* [ACTIVITY A]:
Answer these questions about the cosmic-ray streaming project text:
(i) Which port is set for the Spark UI?
(ii) What application name is given to the Spark session?
(iii) What default log level is set?

* [EXCERPTED TEXT]:

☆ ☆ ☆ ☆ ☆ ☆ ☆

# MAPD mod. B - Final Project
##  Streaming processing of cosmic rays using Drift Tubes detectors

The goal of this project is to reproduce a real-time processing of real data collected in a particle physics detector and publish the results in a
dashboard for live monitoring.

### Students:
    - Aidin Attar - 2048654
    - Ema Baci - 2050726
    - Mariam Hergnyan - 2040478

## Computation

In [1]:
import time
import findspark
import pyspark
import json

import numpy  as np
import pandas as pd

from kafka                import KafkaProducer
from kafka.admin          import KafkaAdminClient, NewTopic
 
from pyspark.sql           import functions as F
from pyspark.sql           import SparkSession
from pyspark.streaming     import StreamingContext
from pyspark.sql.types     import StructField, StructType, DoubleType, IntegerType
from pyspark.sql.functions import from_json, col, when, count, struct, collect_list
from pyspark               import SparkConf, SparkContext
from pyspark.sql.types     import StringType 

### Spark setup

In [2]:
#initialize all the required variables
findspark.init('/usr/local/spark')

In [3]:
#start session - specify port, application name, and configuration settings.

spark = SparkSession.builder\
        .master("spark://pd-master:7077")\
        .appName("Project_CosmicRays_Dashboard_application")\
        .config("spark.sql.execution.arrow.pyspark.enabled", "true")\
        .config("spark.sql.execution.arrow.pyspark.fallback.enabled", "false")\
        .config("spark.sql.streaming.forceDeleteTempCheckpointLocation", "true")\
        .config("spark.jars.packages","org.apache.spark:spark-sql-kafka-0-10_2.12:3.1.2")\
        .config("spark.ui.port", "4041")\
        .getOrCreate()

# default parallelism
#spark.conf.set("spark.sql.shuffle.partitions", spark.sparkContext.defaultParallelism)

spark

:: loading settings :: url = jar:file:/usr/local/spark/jars/ivy-2.5.0.jar!/org/apache/ivy/core/settings/ivysettings.xml


Ivy Default Cache set to: /home/aidin/.ivy2/cache
The jars for the packages stored in: /home/aidin/.ivy2/jars
org.apache.spark#spark-sql-kafka-0-10_2.12 added as a dependency
:: resolving dependencies :: org.apache.spark#spark-submit-parent-c2fe7915-89f5-432b-8a1e-63ce6008a512;1.0
	confs: [default]
	found org.apache.spark#spark-sql-kafka-0-10_2.12;3.1.2 in central
	found org.apache.spark#spark-token-provider-kafka-0-10_2.12;3.1.2 in central
	found org.apache.kafka#kafka-clients;2.6.0 in central
	found com.github.luben#zstd-jni;1.4.8-1 in central
	found org.lz4#lz4-java;1.7.1 in central
	found org.xerial.snappy#snappy-java;1.1.8.2 in central
	found org.slf4j#slf4j-api;1.7.30 in central
	found org.spark-project.spark#unused;1.0.0 in central
	found org.apache.commons#commons-pool2;2.6.2 in central
:: resolution report :: resolve 1042ms :: artifacts dl 39ms
	:: modules in use:
	com.github.luben#zstd-jni;1.4.8-1 from central in [default]
	org.apache.commons#commons-pool2;2.6.2 from central 

22/09/19 19:13:21 WARN NativeCodeLoader: Unable to load native-hadoop library for your platform... using builtin-java classes where applicable


Setting default log level to "WARN".

☆ ☆ ☆ ☆ ☆ ☆ ☆

* [Dataset items]:
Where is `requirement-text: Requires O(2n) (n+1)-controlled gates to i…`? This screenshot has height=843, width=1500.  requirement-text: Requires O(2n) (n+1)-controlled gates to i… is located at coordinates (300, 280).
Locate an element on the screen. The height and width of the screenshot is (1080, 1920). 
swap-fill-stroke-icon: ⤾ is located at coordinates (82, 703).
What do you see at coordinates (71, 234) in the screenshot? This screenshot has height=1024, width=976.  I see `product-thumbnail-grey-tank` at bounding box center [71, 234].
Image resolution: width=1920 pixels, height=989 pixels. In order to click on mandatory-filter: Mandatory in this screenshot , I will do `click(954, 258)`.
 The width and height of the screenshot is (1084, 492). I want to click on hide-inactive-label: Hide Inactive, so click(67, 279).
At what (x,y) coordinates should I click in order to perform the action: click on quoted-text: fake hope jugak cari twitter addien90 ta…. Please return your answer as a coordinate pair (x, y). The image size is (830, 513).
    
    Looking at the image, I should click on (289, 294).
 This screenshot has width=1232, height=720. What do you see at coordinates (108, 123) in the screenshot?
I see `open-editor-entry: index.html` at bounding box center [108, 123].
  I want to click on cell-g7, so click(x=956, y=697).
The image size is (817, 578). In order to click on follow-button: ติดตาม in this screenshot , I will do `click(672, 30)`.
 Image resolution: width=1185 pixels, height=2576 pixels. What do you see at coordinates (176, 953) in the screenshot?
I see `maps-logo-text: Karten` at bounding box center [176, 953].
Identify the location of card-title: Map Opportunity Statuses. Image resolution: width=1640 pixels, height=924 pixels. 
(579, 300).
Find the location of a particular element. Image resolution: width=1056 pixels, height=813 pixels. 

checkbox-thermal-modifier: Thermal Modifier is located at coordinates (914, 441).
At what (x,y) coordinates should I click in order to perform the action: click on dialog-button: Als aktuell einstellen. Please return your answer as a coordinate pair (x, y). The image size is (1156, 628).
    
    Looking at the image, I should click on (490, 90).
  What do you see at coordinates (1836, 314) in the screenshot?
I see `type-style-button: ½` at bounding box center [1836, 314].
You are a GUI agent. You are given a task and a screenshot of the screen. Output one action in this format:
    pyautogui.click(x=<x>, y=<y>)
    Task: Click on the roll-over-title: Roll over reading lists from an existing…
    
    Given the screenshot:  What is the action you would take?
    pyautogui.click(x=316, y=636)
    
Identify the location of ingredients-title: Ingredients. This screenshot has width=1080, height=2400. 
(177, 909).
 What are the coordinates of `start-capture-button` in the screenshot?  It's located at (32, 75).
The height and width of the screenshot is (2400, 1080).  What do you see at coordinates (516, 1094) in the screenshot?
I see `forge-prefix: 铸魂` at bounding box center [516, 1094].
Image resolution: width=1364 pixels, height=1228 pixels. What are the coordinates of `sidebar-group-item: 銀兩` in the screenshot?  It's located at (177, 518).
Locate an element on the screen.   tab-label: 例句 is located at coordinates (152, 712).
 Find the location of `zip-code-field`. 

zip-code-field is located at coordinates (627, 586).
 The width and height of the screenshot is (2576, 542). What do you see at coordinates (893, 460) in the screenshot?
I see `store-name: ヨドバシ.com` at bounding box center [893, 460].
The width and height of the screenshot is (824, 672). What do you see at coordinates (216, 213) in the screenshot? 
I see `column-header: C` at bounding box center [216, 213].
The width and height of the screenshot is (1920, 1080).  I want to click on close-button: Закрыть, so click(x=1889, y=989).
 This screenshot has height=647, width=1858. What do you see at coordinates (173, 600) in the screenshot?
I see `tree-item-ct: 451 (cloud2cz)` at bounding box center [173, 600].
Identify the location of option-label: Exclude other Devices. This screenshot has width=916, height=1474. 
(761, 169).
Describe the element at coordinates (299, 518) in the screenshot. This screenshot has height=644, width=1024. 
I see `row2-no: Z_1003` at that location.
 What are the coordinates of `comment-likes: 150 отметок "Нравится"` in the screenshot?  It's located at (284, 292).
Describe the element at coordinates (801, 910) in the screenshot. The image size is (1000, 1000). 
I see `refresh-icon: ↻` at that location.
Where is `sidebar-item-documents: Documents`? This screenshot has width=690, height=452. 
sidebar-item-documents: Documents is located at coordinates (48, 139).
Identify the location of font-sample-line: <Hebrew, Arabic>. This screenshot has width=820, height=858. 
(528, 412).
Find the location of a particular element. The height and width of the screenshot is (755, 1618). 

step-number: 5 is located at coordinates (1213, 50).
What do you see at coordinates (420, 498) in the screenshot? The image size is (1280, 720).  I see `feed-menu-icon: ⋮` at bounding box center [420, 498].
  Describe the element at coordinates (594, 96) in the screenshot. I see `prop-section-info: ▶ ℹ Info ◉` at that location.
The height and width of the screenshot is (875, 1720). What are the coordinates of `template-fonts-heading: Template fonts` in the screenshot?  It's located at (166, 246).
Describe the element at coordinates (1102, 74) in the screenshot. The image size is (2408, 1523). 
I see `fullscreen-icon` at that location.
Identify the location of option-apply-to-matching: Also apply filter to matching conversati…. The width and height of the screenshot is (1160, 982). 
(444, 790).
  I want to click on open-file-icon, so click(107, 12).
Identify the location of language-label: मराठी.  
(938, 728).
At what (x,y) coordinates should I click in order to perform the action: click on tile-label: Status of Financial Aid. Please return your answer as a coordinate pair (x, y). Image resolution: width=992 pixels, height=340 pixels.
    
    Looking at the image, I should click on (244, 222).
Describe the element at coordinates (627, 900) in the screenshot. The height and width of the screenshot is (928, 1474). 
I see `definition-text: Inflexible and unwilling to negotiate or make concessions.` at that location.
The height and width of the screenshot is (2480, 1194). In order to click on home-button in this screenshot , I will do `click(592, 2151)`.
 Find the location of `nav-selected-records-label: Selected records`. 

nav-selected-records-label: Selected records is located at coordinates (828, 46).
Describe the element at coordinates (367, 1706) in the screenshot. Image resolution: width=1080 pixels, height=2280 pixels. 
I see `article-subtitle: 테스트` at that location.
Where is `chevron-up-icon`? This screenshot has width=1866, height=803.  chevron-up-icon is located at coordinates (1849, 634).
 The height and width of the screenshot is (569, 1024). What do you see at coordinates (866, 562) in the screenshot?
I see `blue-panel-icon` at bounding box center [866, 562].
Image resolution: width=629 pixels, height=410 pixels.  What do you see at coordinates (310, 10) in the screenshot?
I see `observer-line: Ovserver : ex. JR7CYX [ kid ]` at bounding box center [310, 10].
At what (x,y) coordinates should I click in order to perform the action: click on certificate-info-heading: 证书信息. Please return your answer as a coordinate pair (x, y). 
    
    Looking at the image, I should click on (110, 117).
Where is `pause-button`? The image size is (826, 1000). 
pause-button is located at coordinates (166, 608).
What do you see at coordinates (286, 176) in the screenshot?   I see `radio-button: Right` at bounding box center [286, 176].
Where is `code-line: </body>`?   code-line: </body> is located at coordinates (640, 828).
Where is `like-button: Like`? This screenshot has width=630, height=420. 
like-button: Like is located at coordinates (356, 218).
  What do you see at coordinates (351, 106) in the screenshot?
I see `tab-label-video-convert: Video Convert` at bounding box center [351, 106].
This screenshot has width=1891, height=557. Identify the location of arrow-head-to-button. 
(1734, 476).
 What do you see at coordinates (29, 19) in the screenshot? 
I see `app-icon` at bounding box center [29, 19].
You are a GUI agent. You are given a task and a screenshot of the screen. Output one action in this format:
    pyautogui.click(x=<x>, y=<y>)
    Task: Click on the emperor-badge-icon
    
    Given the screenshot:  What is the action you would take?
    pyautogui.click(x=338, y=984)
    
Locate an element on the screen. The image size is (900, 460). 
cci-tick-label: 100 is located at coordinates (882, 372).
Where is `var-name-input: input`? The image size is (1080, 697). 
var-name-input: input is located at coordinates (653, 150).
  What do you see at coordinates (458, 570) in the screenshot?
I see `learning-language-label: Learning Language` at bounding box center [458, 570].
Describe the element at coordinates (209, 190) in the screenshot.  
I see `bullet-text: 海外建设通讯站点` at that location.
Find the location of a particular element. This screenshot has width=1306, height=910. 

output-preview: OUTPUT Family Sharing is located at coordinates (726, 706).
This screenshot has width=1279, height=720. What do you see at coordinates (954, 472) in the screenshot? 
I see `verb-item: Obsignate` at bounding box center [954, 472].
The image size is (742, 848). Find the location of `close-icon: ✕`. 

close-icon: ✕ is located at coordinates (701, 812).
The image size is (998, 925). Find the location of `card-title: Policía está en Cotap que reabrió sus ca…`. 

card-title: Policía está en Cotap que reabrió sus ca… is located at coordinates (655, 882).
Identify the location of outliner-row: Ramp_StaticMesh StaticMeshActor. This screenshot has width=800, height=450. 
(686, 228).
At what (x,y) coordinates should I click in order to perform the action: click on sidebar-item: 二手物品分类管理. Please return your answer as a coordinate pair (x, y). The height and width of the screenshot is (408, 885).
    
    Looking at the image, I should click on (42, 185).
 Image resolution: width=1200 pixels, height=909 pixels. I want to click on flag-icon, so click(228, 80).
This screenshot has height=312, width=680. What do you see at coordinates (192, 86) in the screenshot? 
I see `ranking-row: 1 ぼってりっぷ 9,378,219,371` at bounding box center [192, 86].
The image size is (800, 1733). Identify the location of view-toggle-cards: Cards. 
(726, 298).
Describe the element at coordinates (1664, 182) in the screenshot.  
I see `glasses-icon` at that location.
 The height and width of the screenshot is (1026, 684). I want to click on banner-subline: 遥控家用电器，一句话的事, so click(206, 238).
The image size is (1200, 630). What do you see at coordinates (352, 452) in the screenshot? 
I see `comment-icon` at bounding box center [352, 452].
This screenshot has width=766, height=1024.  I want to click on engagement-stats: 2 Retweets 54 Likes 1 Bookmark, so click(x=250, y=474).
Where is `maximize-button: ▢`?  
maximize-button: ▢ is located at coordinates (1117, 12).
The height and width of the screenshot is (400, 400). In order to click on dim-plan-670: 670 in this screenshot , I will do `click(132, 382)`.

☆ ☆ ☆ ☆ ☆ ☆ ☆

* [ACTIVITY B]: Please change "Find the location of" to "Locate" in the part of the entries that opens with the line containing "This screenshot has width=1279, height=720." and closes with the line containing "card-title: Policía está en Cotap que reabrió sus ca… is". Return only that part, with everything else left as it is.

* [WRITTEN REPLY A]:
(i) 4041
(ii) Project_CosmicRays_Dashboard_application
(iii) WARN

* [WRITTEN REPLY B]:
This screenshot has width=1279, height=720. What do you see at coordinates (954, 472) in the screenshot? 
I see `verb-item: Obsignate` at bounding box center [954, 472].
The image size is (742, 848). Locate `close-icon: ✕`. 

close-icon: ✕ is located at coordinates (701, 812).
The image size is (998, 925). Locate `card-title: Policía está en Cotap que reabrió sus ca…`. 

card-title: Policía está en Cotap que reabrió sus ca… is located at coordinates (655, 882).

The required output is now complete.